= Goal 1 =
In the magnetron abstract, what did the horn antenna-like structure do to the half-power beamwidth?
= Goal 2 =
Write the next part of the magnetron design article, picking up after its last sentence.
··· Page
Design of Magnetron for Beamforming ^†

Abstract

The design of a vane-type magnetron with a resonant frequency in the megahertz range is presented in this article. The initial dimensions are determined based on magnetron empirical formulas. CST Studio Suite was used to simulate a series of magnetron behaviors, including eigenmode analysis and particle-in-cell (PIC) simulations. The relationship between volume and frequency results in a significantly large magnetron size for MHz frequencies. Considering manufacturing convenience and cost factors, the magnetron was simplified from its initial design, and the operating frequencies were compared, revealing a difference of about 40 MHz. The simulated frequency was 193 MHz, and the magnetron field patterns were simulated using CST. In the simulation, a horn antenna-like structure was employed to reduce the magnetron’s half-power beamwidth (HPBW), narrowing it from 101 to 50°. The result of this study can be used for beam focusing.
······
··· Extracted records
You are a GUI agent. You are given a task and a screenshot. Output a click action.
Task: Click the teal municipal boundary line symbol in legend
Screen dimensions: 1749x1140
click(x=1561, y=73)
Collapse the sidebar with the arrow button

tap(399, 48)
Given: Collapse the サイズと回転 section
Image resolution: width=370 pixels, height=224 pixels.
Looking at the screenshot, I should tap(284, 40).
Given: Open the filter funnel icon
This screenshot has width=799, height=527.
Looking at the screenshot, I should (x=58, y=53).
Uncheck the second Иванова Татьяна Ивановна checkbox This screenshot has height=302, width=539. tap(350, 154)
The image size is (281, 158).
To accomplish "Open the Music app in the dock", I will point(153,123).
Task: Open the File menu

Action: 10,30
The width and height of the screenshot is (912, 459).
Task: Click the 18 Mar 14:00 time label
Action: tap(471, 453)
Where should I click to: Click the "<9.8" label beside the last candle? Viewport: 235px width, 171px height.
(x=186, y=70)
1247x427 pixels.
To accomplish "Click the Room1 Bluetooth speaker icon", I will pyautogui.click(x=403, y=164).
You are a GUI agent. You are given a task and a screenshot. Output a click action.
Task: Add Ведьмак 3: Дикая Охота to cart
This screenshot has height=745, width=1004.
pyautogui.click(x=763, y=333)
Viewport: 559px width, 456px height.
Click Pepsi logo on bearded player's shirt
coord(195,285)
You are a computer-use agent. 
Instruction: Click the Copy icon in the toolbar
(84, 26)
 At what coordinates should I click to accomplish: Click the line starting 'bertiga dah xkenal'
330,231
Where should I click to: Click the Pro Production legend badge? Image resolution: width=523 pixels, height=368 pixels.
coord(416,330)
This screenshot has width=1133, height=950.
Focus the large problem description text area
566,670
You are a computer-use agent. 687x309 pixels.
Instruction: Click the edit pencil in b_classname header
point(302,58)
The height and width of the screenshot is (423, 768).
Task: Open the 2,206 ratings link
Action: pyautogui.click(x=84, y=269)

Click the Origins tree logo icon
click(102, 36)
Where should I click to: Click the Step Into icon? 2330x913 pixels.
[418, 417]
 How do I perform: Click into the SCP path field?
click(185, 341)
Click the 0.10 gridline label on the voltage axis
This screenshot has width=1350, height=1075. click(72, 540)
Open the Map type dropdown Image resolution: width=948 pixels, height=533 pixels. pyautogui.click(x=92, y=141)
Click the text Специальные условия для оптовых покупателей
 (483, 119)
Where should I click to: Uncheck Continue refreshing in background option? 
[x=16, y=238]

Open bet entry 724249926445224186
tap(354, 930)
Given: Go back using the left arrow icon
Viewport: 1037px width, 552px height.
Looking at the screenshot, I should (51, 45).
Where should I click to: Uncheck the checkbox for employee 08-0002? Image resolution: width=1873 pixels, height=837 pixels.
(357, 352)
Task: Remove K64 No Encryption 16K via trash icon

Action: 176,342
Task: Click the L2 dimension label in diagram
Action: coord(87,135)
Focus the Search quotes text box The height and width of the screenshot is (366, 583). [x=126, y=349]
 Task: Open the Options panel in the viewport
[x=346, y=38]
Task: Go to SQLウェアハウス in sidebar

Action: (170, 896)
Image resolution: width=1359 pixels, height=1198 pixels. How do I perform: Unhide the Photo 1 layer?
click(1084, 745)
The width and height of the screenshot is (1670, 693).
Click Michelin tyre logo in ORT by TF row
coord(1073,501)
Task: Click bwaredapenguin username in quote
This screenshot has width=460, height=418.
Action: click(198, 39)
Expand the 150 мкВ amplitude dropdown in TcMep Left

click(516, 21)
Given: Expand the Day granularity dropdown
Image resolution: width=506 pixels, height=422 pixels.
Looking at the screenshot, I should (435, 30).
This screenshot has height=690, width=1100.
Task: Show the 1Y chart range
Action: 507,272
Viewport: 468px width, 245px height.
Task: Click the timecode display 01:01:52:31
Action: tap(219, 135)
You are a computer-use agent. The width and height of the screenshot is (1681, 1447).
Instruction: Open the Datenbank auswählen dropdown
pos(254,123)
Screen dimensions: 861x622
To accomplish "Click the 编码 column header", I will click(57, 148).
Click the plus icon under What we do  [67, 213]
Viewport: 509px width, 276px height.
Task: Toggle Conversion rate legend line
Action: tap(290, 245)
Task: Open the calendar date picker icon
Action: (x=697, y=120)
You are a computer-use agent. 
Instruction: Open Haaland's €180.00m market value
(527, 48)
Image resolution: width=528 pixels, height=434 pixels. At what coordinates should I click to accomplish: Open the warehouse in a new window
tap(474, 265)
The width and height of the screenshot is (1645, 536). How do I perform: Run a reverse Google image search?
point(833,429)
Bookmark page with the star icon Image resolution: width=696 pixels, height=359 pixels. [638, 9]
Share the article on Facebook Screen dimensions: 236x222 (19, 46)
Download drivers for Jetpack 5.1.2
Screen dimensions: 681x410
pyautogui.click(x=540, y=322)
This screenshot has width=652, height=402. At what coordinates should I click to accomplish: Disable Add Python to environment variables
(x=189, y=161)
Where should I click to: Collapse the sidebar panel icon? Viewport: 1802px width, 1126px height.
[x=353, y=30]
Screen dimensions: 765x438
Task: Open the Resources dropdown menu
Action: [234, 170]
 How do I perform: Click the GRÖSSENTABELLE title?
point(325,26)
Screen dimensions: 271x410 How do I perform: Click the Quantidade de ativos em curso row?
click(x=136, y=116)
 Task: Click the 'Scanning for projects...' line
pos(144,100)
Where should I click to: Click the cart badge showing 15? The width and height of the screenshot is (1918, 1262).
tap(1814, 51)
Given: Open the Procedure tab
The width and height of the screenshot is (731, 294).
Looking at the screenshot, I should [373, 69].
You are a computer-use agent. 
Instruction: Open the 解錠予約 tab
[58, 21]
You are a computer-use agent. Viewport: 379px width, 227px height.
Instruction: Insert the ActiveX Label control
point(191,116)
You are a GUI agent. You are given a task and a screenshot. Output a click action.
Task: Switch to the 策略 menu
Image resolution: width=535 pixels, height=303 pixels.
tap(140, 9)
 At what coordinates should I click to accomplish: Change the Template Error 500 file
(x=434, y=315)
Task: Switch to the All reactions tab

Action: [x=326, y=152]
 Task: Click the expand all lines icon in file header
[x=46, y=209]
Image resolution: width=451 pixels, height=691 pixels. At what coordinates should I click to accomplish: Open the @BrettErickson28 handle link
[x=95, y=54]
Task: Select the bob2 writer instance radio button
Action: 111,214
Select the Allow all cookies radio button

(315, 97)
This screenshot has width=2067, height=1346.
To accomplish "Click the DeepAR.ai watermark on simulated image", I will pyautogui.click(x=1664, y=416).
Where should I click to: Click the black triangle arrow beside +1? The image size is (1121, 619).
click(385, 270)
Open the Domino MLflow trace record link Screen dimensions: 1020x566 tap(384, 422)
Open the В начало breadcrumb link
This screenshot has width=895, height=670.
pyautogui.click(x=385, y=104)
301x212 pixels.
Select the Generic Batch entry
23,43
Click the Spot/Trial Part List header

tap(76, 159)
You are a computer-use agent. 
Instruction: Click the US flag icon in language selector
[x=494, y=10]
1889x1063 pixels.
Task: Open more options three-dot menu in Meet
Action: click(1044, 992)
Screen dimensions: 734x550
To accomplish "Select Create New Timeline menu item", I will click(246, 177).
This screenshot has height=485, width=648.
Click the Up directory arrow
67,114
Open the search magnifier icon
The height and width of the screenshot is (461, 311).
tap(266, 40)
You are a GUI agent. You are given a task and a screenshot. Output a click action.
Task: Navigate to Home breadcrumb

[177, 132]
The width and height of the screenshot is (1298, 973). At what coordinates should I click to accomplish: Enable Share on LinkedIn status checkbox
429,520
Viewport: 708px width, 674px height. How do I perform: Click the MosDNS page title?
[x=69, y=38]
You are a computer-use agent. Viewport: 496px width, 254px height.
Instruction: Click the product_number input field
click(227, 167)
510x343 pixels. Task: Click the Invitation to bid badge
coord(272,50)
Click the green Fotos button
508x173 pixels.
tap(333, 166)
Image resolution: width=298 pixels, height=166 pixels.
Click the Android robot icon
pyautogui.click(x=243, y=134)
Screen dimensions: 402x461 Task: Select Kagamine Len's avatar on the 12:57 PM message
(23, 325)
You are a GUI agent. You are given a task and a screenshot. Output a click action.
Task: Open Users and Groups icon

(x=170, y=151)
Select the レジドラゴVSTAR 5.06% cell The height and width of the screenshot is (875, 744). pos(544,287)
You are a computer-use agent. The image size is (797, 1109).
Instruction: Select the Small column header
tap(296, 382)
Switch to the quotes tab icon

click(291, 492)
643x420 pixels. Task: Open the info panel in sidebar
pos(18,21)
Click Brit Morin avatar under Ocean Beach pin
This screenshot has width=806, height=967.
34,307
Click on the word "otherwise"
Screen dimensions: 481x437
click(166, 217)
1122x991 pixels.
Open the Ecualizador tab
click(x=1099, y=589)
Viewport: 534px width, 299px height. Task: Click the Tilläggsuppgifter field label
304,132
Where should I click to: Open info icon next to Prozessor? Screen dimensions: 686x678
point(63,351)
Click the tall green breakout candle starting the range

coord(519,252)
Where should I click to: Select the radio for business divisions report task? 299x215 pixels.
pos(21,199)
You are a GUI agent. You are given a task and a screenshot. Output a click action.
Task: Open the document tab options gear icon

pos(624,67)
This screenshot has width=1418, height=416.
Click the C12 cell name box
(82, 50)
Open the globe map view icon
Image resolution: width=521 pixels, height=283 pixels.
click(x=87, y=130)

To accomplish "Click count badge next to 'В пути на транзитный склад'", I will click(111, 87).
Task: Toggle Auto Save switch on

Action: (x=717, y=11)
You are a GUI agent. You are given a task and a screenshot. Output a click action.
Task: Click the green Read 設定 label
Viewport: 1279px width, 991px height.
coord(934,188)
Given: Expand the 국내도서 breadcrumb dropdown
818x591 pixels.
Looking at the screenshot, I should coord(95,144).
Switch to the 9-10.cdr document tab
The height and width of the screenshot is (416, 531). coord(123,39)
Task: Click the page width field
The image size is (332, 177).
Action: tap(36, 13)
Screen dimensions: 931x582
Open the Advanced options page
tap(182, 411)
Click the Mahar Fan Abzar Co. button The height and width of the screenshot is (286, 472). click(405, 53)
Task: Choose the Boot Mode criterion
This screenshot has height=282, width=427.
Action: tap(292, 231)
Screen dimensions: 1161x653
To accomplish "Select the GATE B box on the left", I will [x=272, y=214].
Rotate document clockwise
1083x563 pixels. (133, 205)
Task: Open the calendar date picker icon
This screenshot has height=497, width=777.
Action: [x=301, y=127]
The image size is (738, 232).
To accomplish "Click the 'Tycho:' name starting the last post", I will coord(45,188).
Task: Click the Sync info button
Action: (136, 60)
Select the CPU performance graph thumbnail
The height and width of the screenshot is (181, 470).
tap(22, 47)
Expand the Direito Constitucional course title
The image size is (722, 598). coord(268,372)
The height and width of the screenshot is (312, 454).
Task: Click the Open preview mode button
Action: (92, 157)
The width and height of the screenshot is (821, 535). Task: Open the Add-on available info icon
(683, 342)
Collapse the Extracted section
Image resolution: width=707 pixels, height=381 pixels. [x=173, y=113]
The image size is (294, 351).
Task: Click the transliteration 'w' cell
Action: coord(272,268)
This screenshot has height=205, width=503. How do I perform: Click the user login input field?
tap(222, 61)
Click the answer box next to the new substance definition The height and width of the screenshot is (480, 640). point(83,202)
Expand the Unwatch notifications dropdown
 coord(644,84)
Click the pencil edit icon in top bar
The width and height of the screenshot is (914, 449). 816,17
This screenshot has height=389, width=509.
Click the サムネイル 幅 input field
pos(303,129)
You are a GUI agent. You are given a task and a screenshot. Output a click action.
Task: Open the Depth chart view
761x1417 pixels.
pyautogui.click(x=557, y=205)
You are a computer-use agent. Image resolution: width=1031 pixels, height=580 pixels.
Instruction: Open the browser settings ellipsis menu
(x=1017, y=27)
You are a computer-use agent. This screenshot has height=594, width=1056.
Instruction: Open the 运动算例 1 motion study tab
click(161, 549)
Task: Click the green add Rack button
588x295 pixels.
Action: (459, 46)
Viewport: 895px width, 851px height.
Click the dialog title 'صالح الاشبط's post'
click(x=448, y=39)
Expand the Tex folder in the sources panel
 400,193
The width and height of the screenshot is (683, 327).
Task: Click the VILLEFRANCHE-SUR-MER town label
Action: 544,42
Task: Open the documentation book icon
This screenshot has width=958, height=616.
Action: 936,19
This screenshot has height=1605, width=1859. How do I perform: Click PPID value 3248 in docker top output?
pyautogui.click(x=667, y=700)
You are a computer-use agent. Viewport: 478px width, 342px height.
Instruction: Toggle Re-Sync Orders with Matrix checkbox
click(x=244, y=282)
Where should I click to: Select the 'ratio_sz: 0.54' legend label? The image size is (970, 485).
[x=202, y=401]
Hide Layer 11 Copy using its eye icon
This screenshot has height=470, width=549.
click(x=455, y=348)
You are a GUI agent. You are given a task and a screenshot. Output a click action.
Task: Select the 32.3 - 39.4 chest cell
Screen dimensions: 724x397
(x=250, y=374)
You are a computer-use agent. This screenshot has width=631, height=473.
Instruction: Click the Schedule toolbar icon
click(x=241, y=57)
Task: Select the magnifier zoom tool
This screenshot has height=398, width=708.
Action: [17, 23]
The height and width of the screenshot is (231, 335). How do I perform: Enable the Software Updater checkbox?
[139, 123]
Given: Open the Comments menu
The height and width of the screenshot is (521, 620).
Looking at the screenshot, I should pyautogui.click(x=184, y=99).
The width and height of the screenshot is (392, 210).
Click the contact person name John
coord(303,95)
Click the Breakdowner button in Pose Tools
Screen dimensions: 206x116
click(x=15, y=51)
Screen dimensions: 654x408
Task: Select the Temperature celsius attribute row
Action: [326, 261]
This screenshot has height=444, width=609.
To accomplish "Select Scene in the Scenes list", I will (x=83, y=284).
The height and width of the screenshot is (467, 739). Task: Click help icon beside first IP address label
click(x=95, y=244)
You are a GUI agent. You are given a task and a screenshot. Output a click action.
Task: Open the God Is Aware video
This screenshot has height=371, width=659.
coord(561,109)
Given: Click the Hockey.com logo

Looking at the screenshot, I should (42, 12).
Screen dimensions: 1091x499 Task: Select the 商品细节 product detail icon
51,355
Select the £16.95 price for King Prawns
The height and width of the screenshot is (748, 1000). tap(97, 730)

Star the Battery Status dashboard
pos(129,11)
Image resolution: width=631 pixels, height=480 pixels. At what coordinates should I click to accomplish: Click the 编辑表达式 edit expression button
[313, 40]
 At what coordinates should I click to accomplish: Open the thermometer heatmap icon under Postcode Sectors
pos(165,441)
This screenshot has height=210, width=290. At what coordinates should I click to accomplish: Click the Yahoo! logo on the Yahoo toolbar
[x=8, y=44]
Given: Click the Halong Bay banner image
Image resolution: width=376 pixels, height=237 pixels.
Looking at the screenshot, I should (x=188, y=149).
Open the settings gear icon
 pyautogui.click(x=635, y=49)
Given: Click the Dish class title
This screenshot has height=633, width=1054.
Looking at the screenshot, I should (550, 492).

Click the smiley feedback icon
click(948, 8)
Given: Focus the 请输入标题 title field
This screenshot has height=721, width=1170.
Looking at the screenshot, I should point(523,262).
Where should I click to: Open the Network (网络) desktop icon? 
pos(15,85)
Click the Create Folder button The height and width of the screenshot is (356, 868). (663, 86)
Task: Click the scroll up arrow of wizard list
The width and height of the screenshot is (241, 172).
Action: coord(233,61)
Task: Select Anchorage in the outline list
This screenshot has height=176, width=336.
······
= Written reply 1 =
It narrowed it from 101 to 50°.

= Written reply 2 =
1. Introduction

Due to recent breakthroughs in microwave technology, their reduced cost, and improved performance, magnetrons are widely used in household, commercial, and industrial applications. There are various types of magnetrons which are easy to manufacture and have stable outputs, such as the vane type, the hole-and-slot type, and the rising-sun type. The various components of a magnetron have complex interrelationships, and the development of simulation software (CST/MAGIC) has enabled the visualization and understanding of the interactions between beam waves [1]. Much discussion has also been conducted regarding traditional magnetron PIC simulations [2,3].

We conducted cold and hot simulations using the eight-vane-type resonant system (the anode block) and a hollow cathode (Figure 1). Initial dimensions were determined along with the cold and hot simulation settings. The field of the designed magnetron was explored, and improvements were proposed in this study.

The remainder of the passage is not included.